TO DO:
**a.** From the article on Pope Francis's foreign policy address, write out the passage starting with "Time for a ‘new" and going on through "Vatican in February.".
**b.** List every mark of the new path that Pope Francis named, according to the article on his foreign policy address.

EXCERPTED PASSAGE:
──────
Time for a ‘new Copernican revolution’

WelCom March 2021 In his annual foreign policy address, Pope Francis exhorted global governments to emerge from the coronavirus pandemic focused on creating a fairer market economy, addressing the rapidly…

WelCom March 2021

Pope Francis addresses diplomats during an audience in the Hall of Blessings at the Vatican in February.
Photo: CNS/Vatican Media

In his annual foreign policy address, Pope Francis exhorted global governments to emerge from the coronavirus pandemic focused on creating a fairer market economy, addressing the rapidly escalating dangers of climate change, and providing basic healthcare to their citizens.

In his address, on 8 February 2021 to the 183 ambassadors accredited to the Holy See, the pontiff said the pandemic had shone a light on the crises facing the world and ‘set before us a choice: either to continue on the road we have followed until now, or to set out on a new path.’

Among the elements Francis said would mark that new path were: universal access to basic healthcare; equitable distribution of coronavirus vaccines; an effective agreement at the next UN Climate Change Conference being held in Glasgow in November this year; and a rethinking of the relationship between individuals and the economy.
──────
EXCERPTED RECORDS:
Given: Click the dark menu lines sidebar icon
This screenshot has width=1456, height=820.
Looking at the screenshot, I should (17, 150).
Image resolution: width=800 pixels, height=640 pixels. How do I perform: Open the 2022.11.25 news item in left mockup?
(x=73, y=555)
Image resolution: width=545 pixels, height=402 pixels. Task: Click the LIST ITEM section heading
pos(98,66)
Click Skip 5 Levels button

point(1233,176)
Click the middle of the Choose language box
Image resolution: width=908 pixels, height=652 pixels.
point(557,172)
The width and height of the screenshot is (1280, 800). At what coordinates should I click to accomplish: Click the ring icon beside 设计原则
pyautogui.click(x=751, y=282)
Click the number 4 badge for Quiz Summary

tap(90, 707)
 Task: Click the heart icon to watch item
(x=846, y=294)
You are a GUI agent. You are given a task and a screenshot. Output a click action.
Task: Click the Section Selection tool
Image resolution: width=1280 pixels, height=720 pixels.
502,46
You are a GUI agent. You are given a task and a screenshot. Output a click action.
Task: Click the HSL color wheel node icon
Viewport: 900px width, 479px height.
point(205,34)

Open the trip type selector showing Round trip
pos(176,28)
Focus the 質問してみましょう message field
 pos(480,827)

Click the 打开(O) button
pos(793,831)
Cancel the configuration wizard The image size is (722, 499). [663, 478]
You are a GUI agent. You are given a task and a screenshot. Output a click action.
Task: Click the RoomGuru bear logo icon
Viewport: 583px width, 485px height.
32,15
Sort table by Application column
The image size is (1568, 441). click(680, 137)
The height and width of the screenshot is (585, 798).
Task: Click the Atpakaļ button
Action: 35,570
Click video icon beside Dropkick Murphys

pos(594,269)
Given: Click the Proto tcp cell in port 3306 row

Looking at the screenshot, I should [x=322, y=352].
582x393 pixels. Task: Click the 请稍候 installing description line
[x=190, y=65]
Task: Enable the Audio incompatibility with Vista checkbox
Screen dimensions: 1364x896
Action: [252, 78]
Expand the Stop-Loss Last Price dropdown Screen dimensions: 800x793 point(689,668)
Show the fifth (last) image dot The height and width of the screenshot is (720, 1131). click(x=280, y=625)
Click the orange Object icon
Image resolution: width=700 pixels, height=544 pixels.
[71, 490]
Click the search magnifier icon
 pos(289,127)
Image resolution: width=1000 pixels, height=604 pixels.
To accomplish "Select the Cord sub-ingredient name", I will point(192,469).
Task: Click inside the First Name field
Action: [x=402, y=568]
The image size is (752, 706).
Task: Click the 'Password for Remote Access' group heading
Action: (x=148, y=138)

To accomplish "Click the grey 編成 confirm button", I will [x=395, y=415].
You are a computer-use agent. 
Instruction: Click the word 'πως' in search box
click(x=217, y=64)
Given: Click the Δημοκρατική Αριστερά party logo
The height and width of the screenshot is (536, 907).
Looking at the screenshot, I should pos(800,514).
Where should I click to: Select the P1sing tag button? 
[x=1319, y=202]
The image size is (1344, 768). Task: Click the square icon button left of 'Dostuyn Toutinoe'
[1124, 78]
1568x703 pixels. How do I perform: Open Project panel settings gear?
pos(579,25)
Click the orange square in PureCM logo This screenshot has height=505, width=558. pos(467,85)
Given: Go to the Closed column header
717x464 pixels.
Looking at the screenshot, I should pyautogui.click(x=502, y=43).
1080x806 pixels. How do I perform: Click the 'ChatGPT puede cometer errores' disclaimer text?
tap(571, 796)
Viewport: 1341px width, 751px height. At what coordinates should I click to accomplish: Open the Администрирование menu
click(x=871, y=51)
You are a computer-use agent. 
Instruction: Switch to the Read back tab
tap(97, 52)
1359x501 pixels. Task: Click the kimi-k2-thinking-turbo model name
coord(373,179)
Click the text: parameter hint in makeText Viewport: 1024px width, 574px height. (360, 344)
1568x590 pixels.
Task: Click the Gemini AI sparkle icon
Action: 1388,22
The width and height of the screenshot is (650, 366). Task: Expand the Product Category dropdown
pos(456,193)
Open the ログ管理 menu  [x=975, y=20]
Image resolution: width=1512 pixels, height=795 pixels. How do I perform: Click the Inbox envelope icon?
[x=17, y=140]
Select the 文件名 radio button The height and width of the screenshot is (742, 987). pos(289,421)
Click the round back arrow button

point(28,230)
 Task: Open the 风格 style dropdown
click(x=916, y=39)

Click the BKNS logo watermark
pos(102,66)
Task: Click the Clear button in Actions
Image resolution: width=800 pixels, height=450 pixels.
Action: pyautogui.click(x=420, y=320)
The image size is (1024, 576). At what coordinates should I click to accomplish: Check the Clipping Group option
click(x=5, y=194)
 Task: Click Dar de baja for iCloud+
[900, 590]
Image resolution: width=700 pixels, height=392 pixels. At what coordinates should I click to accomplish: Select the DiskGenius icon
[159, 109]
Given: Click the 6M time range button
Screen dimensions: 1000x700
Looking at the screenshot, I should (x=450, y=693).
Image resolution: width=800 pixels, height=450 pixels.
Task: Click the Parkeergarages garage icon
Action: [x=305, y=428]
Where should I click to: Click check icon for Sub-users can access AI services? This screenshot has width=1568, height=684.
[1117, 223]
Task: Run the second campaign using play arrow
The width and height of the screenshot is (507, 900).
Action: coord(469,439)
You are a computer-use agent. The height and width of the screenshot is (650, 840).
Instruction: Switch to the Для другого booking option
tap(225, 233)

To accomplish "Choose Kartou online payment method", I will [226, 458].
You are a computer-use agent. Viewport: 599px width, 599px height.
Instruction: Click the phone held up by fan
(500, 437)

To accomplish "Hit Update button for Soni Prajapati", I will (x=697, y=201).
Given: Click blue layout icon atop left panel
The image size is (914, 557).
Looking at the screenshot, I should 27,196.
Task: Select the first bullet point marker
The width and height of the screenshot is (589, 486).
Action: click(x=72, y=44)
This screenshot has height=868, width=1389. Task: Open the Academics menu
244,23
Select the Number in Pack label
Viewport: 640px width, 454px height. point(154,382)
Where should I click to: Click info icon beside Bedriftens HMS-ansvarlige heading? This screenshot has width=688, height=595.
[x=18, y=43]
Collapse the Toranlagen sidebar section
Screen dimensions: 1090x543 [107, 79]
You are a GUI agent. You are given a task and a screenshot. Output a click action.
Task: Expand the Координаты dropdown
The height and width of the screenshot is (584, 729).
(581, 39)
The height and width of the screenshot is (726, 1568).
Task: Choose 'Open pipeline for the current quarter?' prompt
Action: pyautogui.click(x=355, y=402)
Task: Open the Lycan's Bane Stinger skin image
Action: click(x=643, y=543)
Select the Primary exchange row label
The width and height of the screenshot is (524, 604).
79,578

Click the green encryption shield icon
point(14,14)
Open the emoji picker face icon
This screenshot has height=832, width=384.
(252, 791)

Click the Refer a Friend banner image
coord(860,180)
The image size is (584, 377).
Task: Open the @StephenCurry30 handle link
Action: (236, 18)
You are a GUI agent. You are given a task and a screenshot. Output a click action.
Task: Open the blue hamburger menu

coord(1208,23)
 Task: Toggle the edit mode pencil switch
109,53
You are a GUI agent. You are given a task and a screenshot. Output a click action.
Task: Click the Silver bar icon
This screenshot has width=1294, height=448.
──────
ANSWERS TO THE EXERCISE:
**a.**
Time for a ‘new Copernican revolution’

WelCom March 2021 In his annual foreign policy address, Pope Francis exhorted global governments to emerge from the coronavirus pandemic focused on creating a fairer market economy, addressing the rapidly…

WelCom March 2021

Pope Francis addresses diplomats during an audience in the Hall of Blessings at the Vatican in February.

**b.**
- Universal access to basic healthcare
- Equitable distribution of coronavirus vaccines
- An effective agreement at the next UN Climate Change Conference, being held in Glasgow in November
- A rethinking of the relationship between individuals and the economy